Data to use —
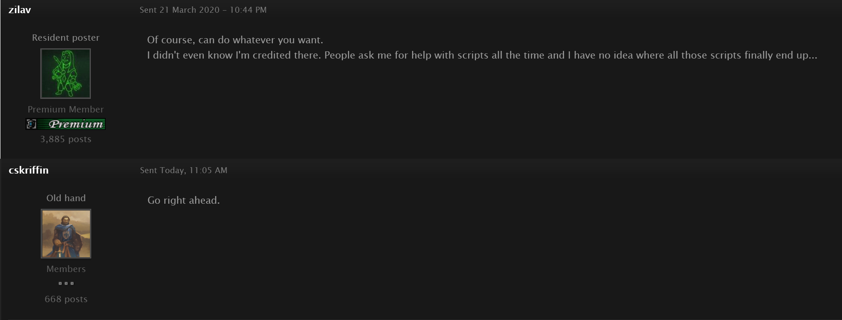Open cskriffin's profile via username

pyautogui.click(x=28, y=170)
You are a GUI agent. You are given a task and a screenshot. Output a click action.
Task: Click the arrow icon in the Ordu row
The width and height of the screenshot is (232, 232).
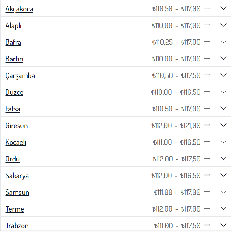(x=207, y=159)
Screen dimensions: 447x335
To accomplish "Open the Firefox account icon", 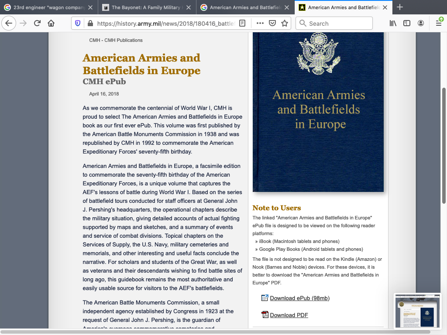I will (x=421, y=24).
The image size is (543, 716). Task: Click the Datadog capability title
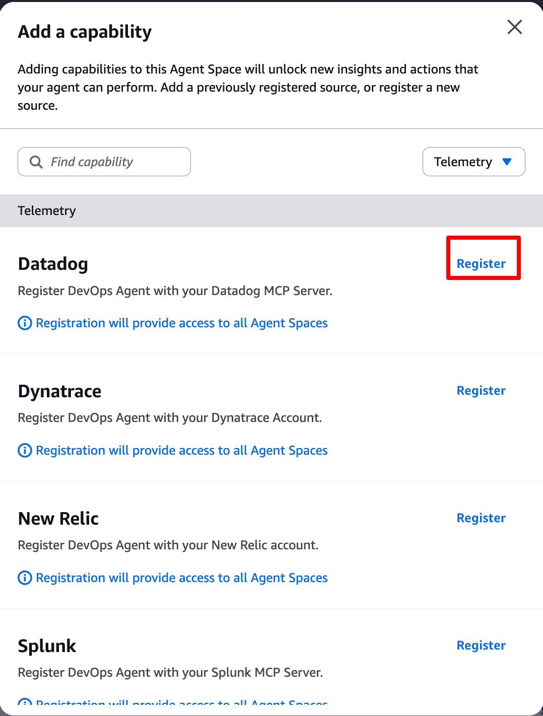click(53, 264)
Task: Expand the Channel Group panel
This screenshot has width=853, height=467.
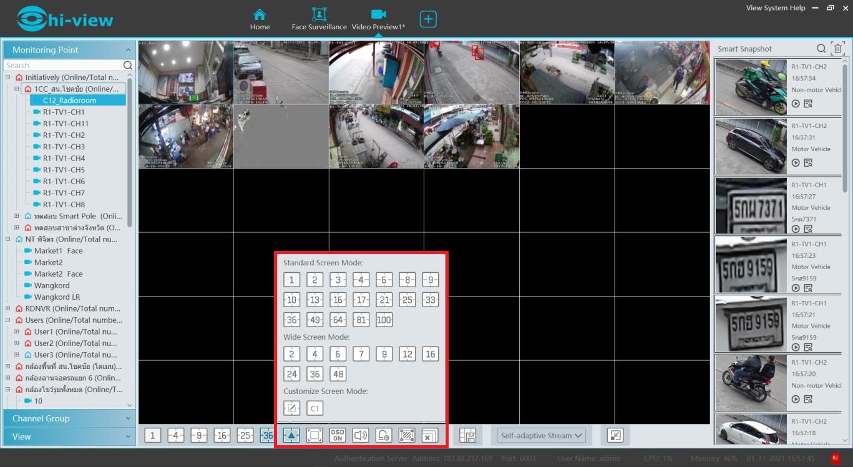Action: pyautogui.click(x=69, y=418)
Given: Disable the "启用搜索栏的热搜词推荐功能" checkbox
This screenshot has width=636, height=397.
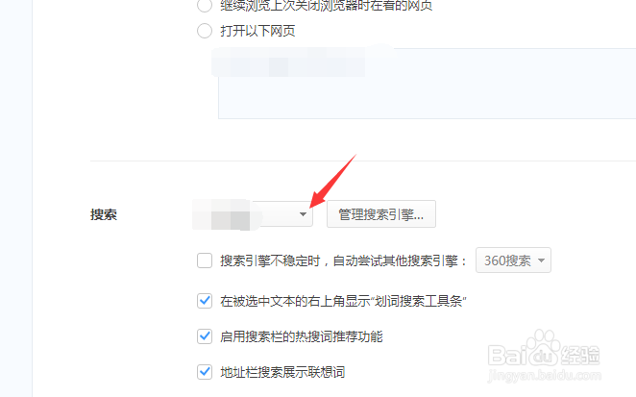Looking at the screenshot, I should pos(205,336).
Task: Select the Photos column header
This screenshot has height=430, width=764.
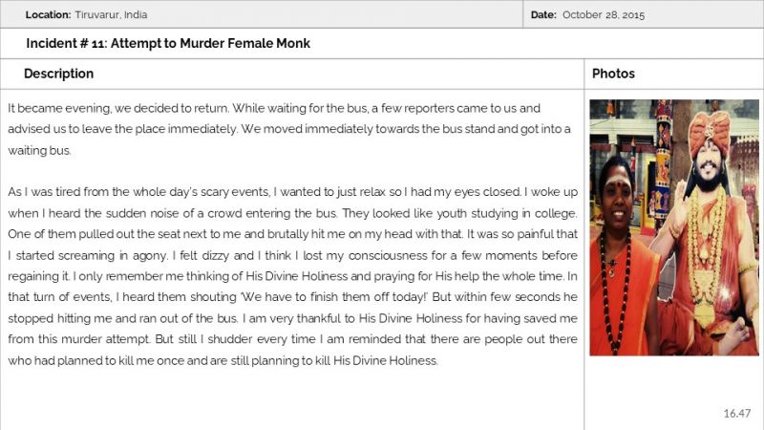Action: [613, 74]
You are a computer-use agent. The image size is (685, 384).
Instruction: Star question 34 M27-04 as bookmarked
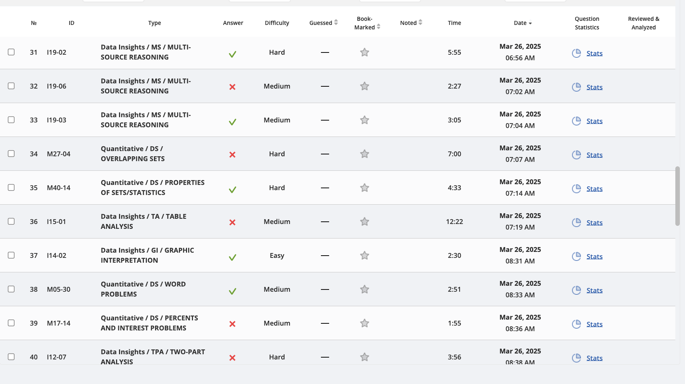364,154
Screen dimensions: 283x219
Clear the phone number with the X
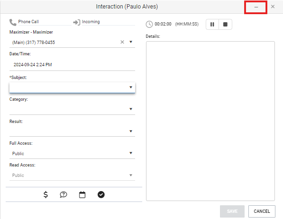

What you have to do —
Pictures excluded, write out exactly and only the lines of the material from the one containing "You are a computer-use" up to and including the last line.

Written answer —
You are a computer-use agent. The image size is (685, 384).
Instruction: Star question 34 M27-04 as bookmarked
364,154
Screen dimensions: 283x219
Clear the phone number with the X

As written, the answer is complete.